### Work required
Reproduce the lines below word for word, everything from the line containing "243, 602, 252)" down to the line containing "61) label: Videa", with both of those lines included.

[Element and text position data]

◇ ◇ ◇

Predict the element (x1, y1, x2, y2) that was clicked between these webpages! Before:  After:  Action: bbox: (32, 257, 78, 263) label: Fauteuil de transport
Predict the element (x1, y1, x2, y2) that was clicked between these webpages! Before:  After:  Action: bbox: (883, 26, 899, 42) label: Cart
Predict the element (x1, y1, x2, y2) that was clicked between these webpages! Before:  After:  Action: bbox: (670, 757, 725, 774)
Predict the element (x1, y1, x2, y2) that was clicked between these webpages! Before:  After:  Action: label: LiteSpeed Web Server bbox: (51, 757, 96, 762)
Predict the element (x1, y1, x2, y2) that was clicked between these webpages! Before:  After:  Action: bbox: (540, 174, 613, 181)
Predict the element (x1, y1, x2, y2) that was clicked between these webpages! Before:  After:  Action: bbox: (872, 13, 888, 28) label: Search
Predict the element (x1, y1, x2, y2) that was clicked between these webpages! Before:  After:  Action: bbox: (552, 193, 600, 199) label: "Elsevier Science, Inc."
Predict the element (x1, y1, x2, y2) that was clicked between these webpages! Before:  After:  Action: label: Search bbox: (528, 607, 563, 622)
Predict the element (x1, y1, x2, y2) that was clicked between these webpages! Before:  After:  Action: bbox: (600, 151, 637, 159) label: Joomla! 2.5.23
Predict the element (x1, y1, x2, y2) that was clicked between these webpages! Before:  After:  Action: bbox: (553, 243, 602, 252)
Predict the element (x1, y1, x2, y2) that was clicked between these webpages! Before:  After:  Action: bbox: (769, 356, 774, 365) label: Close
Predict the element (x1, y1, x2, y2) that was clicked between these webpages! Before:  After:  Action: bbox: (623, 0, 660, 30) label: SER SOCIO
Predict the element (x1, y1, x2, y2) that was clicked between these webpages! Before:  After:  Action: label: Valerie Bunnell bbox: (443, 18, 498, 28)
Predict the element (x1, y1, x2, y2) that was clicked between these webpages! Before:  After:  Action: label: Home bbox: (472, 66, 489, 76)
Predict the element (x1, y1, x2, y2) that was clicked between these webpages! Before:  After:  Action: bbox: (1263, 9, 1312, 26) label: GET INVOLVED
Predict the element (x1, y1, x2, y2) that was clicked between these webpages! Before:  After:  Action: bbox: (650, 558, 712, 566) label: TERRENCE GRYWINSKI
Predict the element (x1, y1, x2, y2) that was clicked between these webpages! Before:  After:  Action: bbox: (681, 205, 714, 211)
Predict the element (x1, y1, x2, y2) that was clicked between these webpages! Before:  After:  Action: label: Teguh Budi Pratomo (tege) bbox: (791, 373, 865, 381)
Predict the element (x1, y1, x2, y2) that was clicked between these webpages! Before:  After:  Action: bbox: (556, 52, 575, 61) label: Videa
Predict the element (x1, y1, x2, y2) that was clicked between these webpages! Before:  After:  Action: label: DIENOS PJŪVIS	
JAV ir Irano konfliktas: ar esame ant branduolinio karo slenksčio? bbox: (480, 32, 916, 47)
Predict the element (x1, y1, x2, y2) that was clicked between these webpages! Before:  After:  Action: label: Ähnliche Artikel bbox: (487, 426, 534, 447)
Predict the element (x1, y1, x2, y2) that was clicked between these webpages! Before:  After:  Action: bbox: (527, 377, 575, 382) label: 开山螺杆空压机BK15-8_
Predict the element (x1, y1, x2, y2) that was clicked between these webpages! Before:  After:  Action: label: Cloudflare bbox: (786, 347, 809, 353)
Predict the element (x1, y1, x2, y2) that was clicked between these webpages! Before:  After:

◇ ◇ ◇

### Full response
Predict the element (x1, y1, x2, y2) that was clicked between these webpages! Before:  After:  Action: bbox: (553, 243, 602, 252)
Predict the element (x1, y1, x2, y2) that was clicked between these webpages! Before:  After:  Action: bbox: (769, 356, 774, 365) label: Close
Predict the element (x1, y1, x2, y2) that was clicked between these webpages! Before:  After:  Action: bbox: (623, 0, 660, 30) label: SER SOCIO
Predict the element (x1, y1, x2, y2) that was clicked between these webpages! Before:  After:  Action: label: Valerie Bunnell bbox: (443, 18, 498, 28)
Predict the element (x1, y1, x2, y2) that was clicked between these webpages! Before:  After:  Action: label: Home bbox: (472, 66, 489, 76)
Predict the element (x1, y1, x2, y2) that was clicked between these webpages! Before:  After:  Action: bbox: (1263, 9, 1312, 26) label: GET INVOLVED
Predict the element (x1, y1, x2, y2) that was clicked between these webpages! Before:  After:  Action: bbox: (650, 558, 712, 566) label: TERRENCE GRYWINSKI
Predict the element (x1, y1, x2, y2) that was clicked between these webpages! Before:  After:  Action: bbox: (681, 205, 714, 211)
Predict the element (x1, y1, x2, y2) that was clicked between these webpages! Before:  After:  Action: label: Teguh Budi Pratomo (tege) bbox: (791, 373, 865, 381)
Predict the element (x1, y1, x2, y2) that was clicked between these webpages! Before:  After:  Action: bbox: (556, 52, 575, 61) label: Videa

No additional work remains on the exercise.